_EXERCISE:_ Everything from the line that holds "The height and" through the end of the listing below must be retyped word for word, without any pictures.

_SOURCE MATERIAL:_
□ □ □ □ □

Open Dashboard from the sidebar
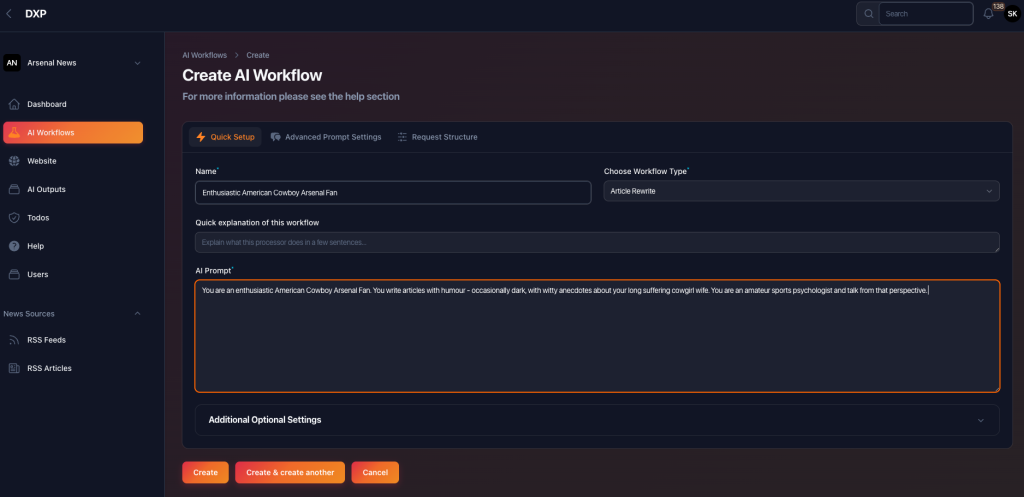Viewport: 1024px width, 497px height. tap(46, 104)
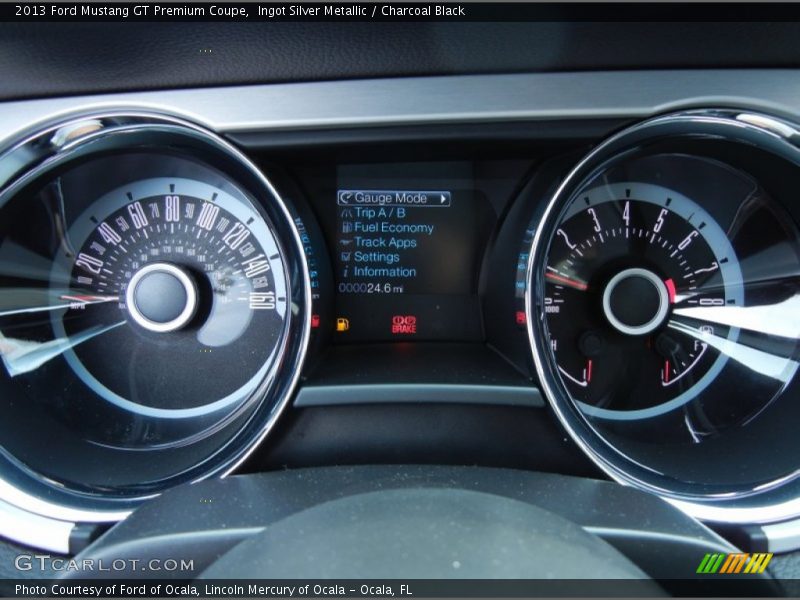Screen dimensions: 800x600
Task: Select the Mustang pony Track Apps icon
Action: tap(345, 242)
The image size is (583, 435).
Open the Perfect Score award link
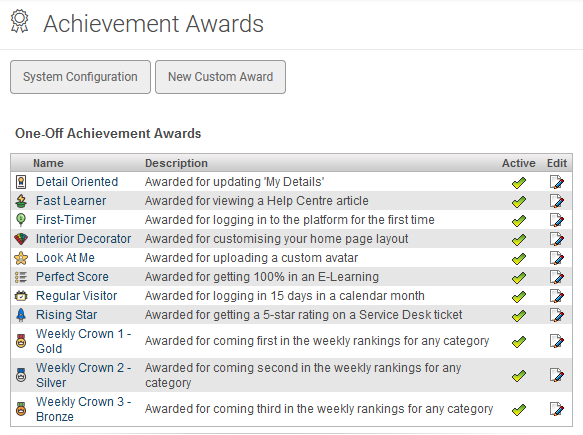pyautogui.click(x=72, y=277)

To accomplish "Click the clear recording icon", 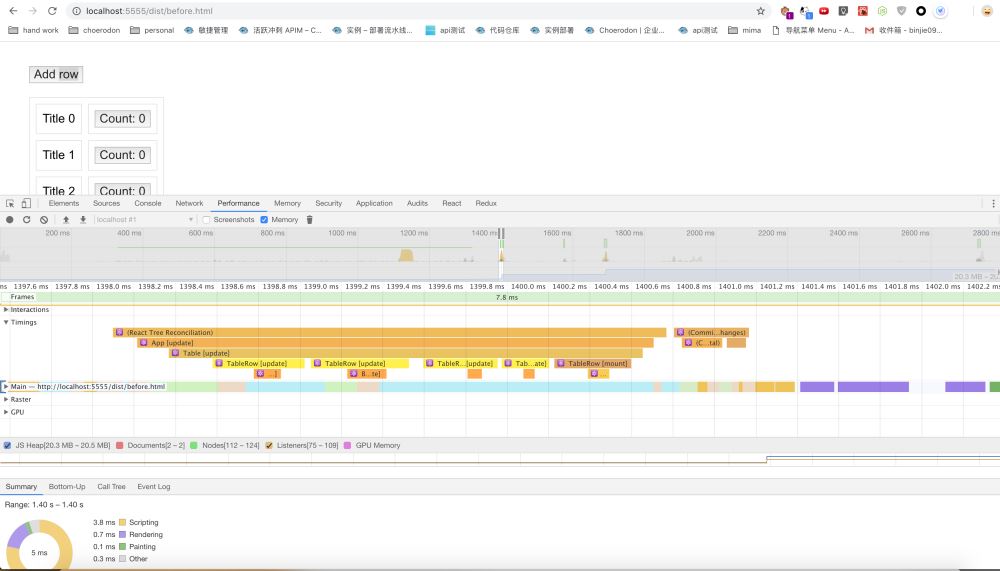I will point(44,219).
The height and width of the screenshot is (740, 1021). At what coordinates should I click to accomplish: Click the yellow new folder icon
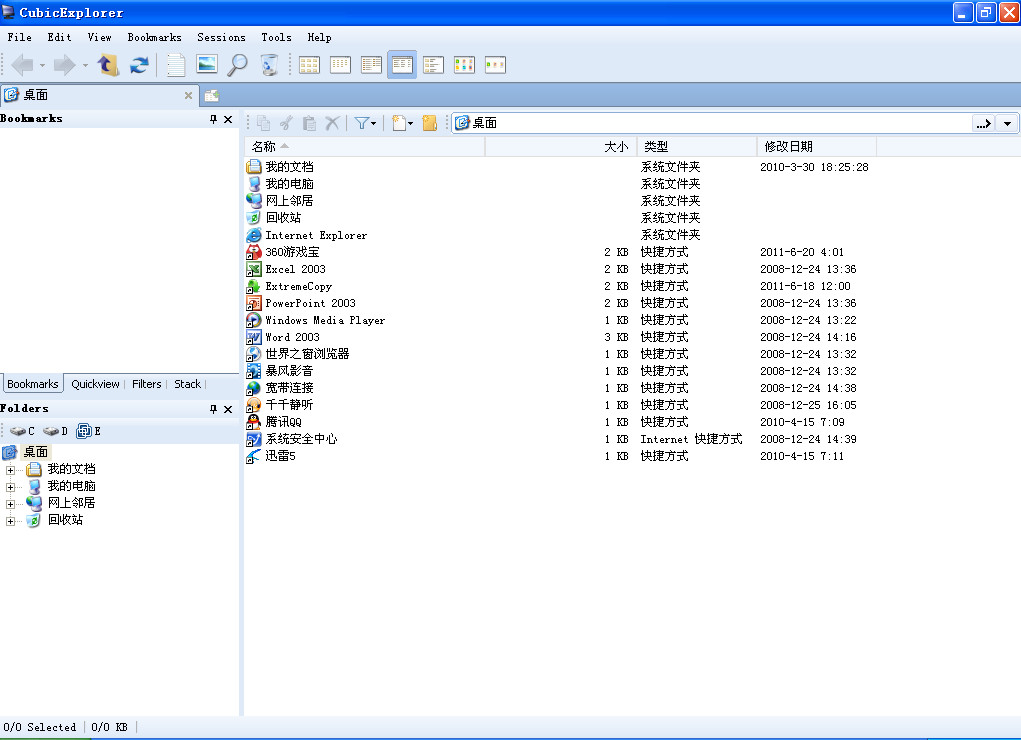point(430,123)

□ □ □ □ □

_WRITTEN RESPONSE:_
The height and width of the screenshot is (740, 1021). At what coordinates should I click to accomplish: Click the yellow new folder icon
point(430,123)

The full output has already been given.